— SUPPLIED MATERIAL —
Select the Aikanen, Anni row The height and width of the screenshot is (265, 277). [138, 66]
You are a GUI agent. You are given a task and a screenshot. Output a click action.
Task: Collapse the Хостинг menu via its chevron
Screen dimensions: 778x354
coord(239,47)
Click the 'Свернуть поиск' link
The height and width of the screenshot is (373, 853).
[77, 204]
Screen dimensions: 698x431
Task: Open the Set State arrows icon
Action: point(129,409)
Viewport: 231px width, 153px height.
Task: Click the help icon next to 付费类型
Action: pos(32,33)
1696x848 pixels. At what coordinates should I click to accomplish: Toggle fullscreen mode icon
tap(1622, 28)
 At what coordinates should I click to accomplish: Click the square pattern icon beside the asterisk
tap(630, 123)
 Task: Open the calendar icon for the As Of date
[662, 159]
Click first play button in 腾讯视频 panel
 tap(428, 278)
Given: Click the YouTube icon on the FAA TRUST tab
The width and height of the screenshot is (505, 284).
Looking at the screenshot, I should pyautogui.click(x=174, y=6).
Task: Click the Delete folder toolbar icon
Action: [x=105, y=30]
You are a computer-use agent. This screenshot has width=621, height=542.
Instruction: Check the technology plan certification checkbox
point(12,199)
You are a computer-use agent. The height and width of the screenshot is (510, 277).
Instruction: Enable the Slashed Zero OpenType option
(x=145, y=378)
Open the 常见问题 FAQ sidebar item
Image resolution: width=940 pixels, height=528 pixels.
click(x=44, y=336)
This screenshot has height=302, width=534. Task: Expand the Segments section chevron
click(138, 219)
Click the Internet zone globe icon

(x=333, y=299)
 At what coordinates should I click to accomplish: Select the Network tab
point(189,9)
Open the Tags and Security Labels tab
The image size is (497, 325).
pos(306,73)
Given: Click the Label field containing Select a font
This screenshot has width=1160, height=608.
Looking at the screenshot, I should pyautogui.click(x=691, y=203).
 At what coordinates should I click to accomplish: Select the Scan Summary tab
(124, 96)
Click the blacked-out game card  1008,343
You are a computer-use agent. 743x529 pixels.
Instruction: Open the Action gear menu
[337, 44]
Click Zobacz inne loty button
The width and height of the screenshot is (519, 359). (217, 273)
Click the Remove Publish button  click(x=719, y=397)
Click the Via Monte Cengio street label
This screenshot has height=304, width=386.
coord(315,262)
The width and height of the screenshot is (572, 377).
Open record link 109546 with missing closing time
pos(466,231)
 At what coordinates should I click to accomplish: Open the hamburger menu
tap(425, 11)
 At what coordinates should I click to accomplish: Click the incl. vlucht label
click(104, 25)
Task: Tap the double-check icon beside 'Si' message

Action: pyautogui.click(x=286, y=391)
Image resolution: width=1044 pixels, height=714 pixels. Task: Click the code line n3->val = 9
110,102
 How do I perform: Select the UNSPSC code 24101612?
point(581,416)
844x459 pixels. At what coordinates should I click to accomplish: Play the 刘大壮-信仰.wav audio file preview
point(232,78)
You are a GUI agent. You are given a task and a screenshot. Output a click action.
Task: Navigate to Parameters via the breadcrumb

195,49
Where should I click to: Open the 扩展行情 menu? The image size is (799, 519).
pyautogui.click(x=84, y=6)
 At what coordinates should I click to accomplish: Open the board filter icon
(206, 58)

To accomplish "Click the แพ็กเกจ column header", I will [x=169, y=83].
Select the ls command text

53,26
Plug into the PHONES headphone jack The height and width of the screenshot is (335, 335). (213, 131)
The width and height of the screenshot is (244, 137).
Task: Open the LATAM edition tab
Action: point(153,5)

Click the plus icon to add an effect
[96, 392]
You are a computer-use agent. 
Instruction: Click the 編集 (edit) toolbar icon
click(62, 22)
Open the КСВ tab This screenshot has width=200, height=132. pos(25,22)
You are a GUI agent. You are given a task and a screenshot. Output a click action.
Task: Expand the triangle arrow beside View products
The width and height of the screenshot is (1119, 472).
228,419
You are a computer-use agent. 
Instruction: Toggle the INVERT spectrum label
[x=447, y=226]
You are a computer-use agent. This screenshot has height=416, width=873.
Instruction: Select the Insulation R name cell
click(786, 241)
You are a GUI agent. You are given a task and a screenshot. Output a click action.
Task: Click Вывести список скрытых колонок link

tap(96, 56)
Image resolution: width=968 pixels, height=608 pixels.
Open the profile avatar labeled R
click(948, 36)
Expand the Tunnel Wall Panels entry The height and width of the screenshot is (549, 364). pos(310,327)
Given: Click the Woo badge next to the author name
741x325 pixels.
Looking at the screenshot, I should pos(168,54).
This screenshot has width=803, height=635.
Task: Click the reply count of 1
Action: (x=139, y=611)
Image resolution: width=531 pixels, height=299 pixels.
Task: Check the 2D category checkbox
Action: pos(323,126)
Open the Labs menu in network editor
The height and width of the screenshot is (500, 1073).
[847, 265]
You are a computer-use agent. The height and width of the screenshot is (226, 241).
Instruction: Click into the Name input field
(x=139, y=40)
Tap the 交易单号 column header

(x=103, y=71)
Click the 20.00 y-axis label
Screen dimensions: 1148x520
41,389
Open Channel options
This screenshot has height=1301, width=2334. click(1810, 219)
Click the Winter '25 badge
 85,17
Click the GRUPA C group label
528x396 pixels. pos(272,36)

— WHAT THE TASK REQUIRES —
Retype the listing from its first line up to and including the line containing "Action: [x=105, y=30]".

— RESPONSE —
Select the Aikanen, Anni row The height and width of the screenshot is (265, 277). [138, 66]
You are a GUI agent. You are given a task and a screenshot. Output a click action.
Task: Collapse the Хостинг menu via its chevron
Screen dimensions: 778x354
coord(239,47)
Click the 'Свернуть поиск' link
The height and width of the screenshot is (373, 853).
[77, 204]
Screen dimensions: 698x431
Task: Open the Set State arrows icon
Action: point(129,409)
Viewport: 231px width, 153px height.
Task: Click the help icon next to 付费类型
Action: pos(32,33)
1696x848 pixels. At what coordinates should I click to accomplish: Toggle fullscreen mode icon
tap(1622, 28)
 At what coordinates should I click to accomplish: Click the square pattern icon beside the asterisk
tap(630, 123)
 Task: Open the calendar icon for the As Of date
[662, 159]
Click first play button in 腾讯视频 panel
 tap(428, 278)
Given: Click the YouTube icon on the FAA TRUST tab
The width and height of the screenshot is (505, 284).
Looking at the screenshot, I should pyautogui.click(x=174, y=6).
Task: Click the Delete folder toolbar icon
Action: [x=105, y=30]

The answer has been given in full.